Marchés publics et seuil de dispense de procédure
Saisi sur requête, le Conseil d’Etat a, par arrêt du 10 février 2010[1], annulé certaines dispositions du décret du 19 décembre 2008[2] relatives au seuil de dispense de procédure, lesquelles étaient précédemment venues modifier l’article 28 du Code des Marchés Publics.
L’actuel article 28 du Code des Marchés Publics, modifié par le décret du 19 décembre 2008, définit les conditions dans lesquelles les marchés de fournitures, de services ou de travaux peuvent, d’une part, être passés selon une procédure adaptée déterminée par le pouvoir adjudicateur, d’autre part, être dispensés de toute procédure.
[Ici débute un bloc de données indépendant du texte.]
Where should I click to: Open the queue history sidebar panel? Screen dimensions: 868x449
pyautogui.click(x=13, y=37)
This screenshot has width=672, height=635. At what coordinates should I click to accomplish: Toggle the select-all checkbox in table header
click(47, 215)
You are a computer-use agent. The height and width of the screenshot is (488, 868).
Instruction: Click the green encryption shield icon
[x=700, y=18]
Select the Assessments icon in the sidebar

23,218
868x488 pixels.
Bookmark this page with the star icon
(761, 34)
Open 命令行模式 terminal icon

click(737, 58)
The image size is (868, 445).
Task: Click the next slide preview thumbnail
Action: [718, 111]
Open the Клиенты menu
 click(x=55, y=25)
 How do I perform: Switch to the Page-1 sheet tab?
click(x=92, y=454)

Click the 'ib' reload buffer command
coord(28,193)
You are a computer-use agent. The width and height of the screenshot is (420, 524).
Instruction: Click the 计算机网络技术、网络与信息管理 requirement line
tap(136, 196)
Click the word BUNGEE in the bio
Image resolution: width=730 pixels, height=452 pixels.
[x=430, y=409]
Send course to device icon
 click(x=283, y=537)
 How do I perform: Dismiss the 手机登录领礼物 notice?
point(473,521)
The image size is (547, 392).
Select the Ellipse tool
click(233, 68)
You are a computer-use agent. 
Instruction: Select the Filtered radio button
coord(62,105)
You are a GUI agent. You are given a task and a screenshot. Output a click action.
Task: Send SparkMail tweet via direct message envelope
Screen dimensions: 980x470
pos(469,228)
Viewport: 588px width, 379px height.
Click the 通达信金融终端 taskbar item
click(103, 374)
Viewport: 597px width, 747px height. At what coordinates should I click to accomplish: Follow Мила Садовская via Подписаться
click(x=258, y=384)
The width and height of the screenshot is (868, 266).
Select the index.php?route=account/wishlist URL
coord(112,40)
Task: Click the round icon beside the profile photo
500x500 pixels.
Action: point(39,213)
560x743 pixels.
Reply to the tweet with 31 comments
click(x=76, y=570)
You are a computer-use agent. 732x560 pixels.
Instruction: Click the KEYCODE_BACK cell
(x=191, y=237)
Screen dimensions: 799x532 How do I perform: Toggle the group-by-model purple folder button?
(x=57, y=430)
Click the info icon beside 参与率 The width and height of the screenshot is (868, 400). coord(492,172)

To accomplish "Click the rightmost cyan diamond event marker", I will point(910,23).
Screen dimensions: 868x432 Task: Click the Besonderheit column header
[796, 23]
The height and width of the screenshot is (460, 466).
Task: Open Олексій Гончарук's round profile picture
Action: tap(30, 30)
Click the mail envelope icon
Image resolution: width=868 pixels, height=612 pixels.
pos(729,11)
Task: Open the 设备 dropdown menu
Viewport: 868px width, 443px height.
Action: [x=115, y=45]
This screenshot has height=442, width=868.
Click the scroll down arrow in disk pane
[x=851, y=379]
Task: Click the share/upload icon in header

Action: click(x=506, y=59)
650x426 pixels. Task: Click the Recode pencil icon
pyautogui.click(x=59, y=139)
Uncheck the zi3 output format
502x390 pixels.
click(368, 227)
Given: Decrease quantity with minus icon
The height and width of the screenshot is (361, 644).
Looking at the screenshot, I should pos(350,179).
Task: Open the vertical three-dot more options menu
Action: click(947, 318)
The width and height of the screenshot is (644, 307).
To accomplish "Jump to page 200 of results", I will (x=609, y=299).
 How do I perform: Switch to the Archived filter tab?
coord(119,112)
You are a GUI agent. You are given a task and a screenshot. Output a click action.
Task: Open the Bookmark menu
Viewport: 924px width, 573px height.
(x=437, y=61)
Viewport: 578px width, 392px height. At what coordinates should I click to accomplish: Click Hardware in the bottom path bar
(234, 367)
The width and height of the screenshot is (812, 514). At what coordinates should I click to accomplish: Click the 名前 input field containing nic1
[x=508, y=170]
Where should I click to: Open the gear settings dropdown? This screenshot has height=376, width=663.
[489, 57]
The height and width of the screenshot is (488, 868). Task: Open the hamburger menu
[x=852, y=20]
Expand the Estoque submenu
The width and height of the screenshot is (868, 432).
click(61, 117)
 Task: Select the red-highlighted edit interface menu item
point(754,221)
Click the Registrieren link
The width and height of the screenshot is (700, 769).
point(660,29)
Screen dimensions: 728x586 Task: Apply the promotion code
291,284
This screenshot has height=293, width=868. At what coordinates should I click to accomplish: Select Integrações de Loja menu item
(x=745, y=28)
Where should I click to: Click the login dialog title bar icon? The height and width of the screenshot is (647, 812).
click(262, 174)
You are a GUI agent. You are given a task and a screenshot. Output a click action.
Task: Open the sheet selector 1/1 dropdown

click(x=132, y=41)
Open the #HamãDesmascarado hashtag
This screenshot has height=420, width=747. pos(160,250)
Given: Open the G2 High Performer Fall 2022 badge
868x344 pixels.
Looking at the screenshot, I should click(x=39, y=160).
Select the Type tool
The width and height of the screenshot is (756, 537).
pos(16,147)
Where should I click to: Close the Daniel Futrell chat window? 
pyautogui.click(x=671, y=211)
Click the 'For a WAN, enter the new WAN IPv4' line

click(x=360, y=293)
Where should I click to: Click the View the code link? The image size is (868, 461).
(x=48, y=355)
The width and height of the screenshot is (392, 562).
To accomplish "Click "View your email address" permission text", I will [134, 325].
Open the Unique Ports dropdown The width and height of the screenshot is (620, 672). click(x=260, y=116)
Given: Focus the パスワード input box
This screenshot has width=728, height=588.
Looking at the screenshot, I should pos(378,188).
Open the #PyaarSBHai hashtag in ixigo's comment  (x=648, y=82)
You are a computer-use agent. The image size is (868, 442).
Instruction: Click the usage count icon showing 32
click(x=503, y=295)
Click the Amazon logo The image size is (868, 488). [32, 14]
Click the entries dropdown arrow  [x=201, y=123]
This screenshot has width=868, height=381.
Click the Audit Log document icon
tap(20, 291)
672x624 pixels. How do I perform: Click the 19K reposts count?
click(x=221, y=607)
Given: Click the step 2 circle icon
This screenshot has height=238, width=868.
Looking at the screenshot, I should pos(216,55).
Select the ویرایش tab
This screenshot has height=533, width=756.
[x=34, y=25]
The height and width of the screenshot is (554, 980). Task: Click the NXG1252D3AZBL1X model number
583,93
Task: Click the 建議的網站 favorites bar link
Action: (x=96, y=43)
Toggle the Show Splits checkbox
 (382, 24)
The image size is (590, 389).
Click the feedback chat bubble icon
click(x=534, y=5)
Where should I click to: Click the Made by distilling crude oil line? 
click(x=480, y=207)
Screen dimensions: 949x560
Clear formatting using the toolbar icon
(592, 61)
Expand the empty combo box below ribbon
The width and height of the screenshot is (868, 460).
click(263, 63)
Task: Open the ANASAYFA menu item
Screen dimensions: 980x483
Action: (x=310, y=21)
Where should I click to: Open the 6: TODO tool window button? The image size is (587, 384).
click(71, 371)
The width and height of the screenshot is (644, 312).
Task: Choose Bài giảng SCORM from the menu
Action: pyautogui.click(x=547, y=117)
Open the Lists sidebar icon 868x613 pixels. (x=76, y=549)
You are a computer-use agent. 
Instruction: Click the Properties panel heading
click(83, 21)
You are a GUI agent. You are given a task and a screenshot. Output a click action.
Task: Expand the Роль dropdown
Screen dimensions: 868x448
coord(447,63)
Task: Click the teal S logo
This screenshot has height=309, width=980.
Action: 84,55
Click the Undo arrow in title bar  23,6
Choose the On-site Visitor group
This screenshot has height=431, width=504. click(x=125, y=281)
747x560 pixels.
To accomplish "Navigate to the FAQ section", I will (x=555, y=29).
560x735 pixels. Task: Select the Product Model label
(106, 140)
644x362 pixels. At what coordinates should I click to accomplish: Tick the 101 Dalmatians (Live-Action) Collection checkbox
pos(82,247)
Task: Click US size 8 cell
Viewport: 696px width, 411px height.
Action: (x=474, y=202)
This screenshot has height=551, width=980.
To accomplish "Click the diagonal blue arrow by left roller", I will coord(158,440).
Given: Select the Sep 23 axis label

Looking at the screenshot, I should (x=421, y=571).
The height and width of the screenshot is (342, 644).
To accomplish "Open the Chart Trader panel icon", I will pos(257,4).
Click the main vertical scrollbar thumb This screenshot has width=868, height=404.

Pour cette dernière hypothèse, l’article 28 susvisé prévoit la possibilité pour le pouvoir adjudicateur de décider que le marché sera passé sans publicité ni mise en concurrence préalables notamment si son montant estimé est inférieur à 20.000 euros HT.
Le décret du 19 décembre 2008 avait précisément relevé ce seuil de dispense de procédure de 4.000 à 20.000 euros HT.
Cette modification s’inscrivait dans un contexte de crise économique et traduisait une volonté d’assouplir les marchés les moins importants en facilitant l’accès à la commande publique.
Cette dispense de procédure permettait ainsi au pouvoir adjudicateur de s’affranchir d’un cadre juridique trop rigoureux eu égard au faible montant du marché, et de mettre en œuvre, de la manière la plus adaptée au cas par cas, les principes fondamentaux de transparence, de liberté d’accès et d’égalité de traitement encadrant la commande publique, posés par l’article 1er du Code des Marchés Publics.
Dans son arrêt du 10 février 2010[3], après avoir rappelé que les principes fondamentaux de la commande publique ne s’opposaient pas à une dispense de procédure à condition que celle-ci apparaissait impossible ou inutile en raison du marché, de son montant ou du degré de concurrence dans le secteur considéré, le Conseil d’Etat, a annulé les dispositions du décret du 19 décembre 2008 au motif que le relèvement du seuil à 20.000 euros HT rendait la dispense trop générale et méconnaissait les principes d’égalité d’accès à la commande publique, d’égalité de traitement des candidats et de transparence des procédures.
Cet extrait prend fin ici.